*EXERCISE BRIEF*.
Taking the line with "Open Dashboard from the sidebar" as the first and the last line of the entries as the final one, copy that span exactly.

*INFORMATION GIVEN*.
————
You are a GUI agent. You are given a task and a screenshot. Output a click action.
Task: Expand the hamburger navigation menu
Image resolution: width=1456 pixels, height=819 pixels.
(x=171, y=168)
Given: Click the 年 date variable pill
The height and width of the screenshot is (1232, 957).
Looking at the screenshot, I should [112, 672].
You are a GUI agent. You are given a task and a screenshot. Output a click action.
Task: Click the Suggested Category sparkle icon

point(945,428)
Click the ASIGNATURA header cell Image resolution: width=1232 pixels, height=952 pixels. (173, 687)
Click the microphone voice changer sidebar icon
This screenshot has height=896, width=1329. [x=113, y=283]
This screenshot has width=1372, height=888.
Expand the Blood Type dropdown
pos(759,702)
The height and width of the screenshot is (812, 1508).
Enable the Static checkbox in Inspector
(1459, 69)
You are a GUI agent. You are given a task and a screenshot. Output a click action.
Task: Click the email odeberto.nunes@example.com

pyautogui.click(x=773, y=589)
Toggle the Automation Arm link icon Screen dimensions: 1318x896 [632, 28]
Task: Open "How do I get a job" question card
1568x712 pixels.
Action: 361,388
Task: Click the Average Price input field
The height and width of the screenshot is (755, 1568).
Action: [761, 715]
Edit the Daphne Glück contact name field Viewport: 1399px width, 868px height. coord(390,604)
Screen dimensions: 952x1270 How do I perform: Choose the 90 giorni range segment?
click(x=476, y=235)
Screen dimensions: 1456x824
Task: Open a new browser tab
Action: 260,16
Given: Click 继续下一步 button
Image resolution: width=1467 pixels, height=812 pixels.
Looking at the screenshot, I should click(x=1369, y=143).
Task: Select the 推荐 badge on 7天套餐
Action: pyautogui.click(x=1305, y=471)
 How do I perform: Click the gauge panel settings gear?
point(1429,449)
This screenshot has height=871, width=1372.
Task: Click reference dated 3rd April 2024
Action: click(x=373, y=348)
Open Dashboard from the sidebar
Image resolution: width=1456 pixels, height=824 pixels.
————
*RESULT OF THE TASK*.
Open Dashboard from the sidebar
Image resolution: width=1456 pixels, height=824 pixels.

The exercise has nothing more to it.